▶ To do:
Where does the string "will" occur in the entries below? Copy every line where it does.

START Dataset records

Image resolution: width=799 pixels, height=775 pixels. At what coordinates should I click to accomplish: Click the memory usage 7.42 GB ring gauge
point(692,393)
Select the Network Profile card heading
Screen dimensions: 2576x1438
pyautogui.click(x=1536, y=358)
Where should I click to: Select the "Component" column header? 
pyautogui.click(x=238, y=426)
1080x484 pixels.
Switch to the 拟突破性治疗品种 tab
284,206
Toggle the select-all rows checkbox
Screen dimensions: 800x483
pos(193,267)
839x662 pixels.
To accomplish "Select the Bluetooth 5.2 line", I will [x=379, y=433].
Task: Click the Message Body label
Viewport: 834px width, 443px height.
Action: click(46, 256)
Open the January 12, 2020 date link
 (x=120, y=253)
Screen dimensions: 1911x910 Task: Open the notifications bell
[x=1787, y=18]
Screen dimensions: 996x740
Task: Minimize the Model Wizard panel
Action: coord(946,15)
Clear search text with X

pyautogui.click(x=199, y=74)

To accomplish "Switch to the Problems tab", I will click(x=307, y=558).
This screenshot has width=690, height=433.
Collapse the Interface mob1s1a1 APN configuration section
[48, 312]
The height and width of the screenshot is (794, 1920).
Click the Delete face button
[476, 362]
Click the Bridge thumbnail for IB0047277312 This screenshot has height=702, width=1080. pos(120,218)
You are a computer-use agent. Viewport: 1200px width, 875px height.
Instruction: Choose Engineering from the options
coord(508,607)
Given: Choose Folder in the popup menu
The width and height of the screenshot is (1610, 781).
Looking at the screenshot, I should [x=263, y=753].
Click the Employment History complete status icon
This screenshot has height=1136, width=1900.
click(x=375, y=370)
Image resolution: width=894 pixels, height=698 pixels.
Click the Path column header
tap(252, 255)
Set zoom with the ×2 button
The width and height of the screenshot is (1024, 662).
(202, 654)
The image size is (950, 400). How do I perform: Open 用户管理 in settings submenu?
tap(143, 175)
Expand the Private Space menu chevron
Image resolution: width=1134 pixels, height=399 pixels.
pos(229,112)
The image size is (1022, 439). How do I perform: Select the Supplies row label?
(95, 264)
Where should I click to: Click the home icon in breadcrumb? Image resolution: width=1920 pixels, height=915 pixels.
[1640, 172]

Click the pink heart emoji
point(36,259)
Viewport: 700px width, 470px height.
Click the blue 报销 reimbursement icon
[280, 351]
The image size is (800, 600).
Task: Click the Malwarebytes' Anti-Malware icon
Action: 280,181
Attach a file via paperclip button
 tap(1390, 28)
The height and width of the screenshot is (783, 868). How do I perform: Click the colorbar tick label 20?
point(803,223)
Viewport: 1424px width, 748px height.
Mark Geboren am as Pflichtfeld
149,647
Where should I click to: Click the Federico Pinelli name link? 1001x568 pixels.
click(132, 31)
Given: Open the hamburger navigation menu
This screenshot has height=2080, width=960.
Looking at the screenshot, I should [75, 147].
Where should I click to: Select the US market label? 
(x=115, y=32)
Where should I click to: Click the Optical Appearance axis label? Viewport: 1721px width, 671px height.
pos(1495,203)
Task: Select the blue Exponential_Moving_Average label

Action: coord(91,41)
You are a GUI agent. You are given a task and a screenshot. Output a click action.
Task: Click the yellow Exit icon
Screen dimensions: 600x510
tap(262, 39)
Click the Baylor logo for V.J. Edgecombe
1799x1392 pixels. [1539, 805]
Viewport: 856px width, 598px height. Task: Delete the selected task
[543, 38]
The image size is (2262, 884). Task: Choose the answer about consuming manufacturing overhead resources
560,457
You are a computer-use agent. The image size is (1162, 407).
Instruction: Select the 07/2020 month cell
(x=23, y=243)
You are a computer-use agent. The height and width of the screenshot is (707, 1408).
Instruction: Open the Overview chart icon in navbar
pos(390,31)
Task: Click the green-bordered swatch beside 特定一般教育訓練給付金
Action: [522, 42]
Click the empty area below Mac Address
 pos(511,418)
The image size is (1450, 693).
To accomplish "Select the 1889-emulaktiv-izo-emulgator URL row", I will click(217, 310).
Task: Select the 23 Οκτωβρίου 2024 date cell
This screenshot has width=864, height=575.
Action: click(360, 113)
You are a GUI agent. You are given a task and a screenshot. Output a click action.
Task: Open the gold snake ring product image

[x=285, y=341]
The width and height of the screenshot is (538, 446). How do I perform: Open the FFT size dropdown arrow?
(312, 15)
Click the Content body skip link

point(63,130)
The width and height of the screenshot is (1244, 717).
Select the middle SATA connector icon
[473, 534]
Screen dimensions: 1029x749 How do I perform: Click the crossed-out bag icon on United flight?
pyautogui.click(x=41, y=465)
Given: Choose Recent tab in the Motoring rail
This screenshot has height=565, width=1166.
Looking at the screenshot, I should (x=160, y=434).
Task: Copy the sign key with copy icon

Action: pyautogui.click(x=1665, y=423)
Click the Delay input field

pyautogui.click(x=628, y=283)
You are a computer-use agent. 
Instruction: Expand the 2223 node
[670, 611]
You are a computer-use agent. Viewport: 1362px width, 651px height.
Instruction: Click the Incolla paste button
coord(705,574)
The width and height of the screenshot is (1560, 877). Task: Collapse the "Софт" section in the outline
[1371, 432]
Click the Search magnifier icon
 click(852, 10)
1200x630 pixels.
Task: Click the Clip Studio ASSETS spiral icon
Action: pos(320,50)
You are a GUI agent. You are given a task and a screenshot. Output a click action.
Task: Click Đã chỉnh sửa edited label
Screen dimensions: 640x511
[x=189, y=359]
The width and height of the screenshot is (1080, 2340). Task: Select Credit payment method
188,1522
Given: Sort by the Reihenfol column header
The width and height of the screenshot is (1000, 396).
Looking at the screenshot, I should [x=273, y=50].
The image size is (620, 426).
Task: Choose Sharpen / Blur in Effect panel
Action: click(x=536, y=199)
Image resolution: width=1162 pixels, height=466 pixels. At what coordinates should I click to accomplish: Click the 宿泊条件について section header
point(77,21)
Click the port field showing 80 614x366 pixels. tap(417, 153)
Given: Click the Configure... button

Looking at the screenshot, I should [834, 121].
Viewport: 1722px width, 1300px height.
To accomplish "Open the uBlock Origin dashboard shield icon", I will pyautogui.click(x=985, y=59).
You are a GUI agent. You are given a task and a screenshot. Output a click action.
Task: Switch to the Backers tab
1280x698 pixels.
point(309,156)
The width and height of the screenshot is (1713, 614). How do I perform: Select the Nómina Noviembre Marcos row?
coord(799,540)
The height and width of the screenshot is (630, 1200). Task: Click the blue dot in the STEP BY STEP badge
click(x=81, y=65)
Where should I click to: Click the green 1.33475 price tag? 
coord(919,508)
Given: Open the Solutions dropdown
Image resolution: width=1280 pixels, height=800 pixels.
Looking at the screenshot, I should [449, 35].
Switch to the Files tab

END Dataset records

▶ Reply:
To accomplish "Select the Bluetooth 5.2 line", I will [x=379, y=433].
To accomplish "Switch to the Problems tab", I will click(x=307, y=558).
To accomplish "Select the 1889-emulaktiv-izo-emulgator URL row", I will click(217, 310).
To accomplish "Open the uBlock Origin dashboard shield icon", I will pyautogui.click(x=985, y=59).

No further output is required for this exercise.